NIGHTCAP National Park and parts of Whian Whian, Goonengerry, Bungawalbin and Wollumbin State Conservation Areas are just some of the local forests that could be opened up for logging as a result of a current timber resource review by the NSW Government.
According to North East Forest Alliance spokesperson Dailan Pugh, the NSW Forest Products Association (FPA) has been lobbying the government to open up over a million hectares of national parks in north-east NSW for logging by timber companies.
"The timber industry has been deliberately logging well in excess of the identified sustainable yield for the past 14 years and now they have almost used up the large sawlog resource in state forests, they want to log our national parks," Mr Pugh said.
"There are forest reviews underway at the moment in parliament claimed to be 'Cabinet in Confidence' which are being undertaken secretly by bureaucrats.

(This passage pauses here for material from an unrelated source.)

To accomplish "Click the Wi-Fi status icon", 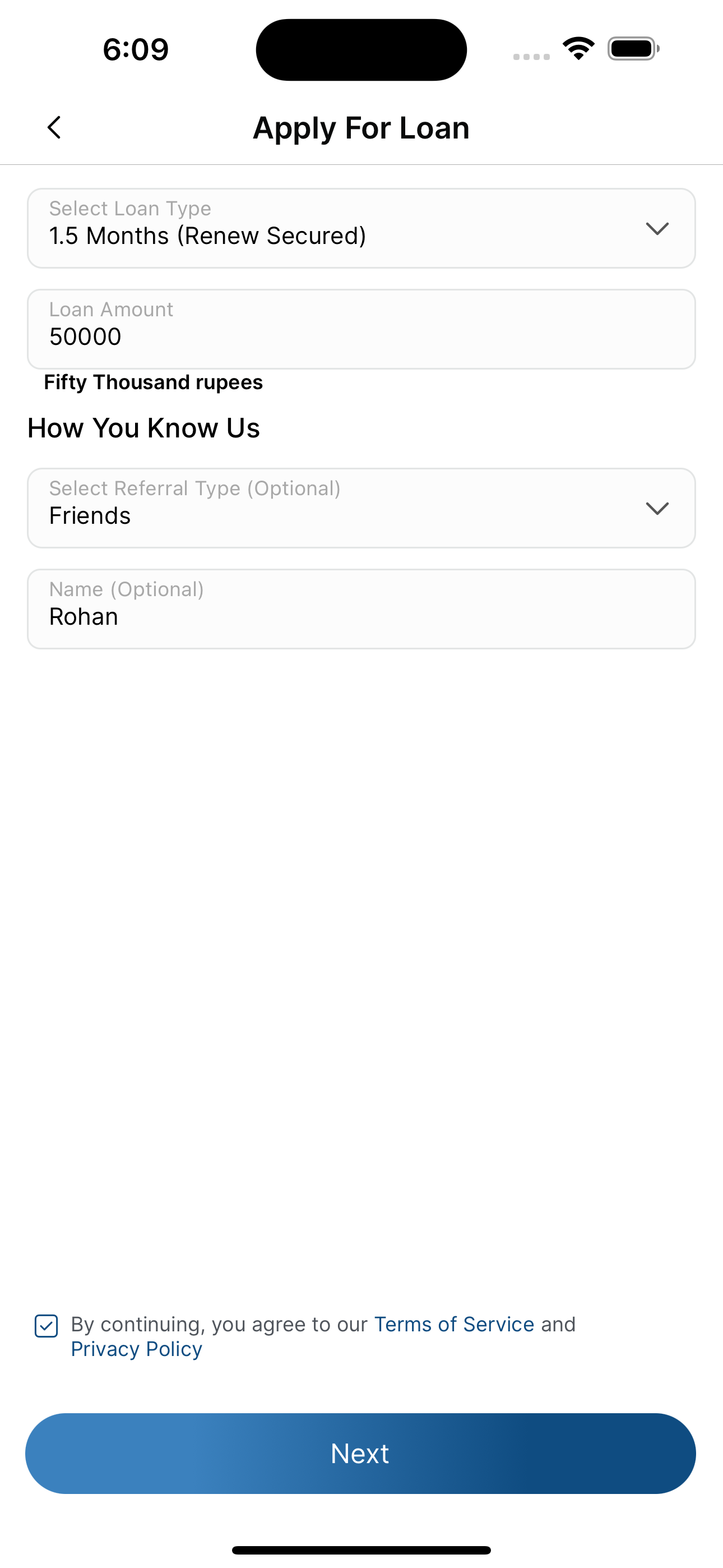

These inquiries are due for completion either this month or in early January and the government is not letting environment groups be involved in the process, so we don't know which national parks or what volumes of timber are being considered for logging."
In its submission to the inquiry, the Forests Products Association identified 43 national parks and other conservation reserves in north-east NSW for initial revocation, stating that they also wanted whatever other reserves are necessary to maintain current yields in the long term.
"In response to a question from the chair of the Public Land Use Inquiry as to what areas of North Coast reserves they wanted for logging, Russell Ainley, executive director NSW Forest Products Association, identified 'a little more than one million hectares'," Mr Pugh said.
"The FPA is also seeking initial removal of protection over 20,000 hectares of old-growth forest in State Forests, though it is after much more than this in the future. They are also asking for major wind-backs in environment prescriptions so that they can log more heavily than current rules allow.
"The national parks proposed for revocation by the FPA include forests identified as qualifying for World Heritage listing, areas of core koala habitat, and irreplaceable stands of old-growth forest, such as those at Chaelundi described by Justice Stein as 'a veritable forest-dependent zoo, probably unparalleled in south-eastern Australia'."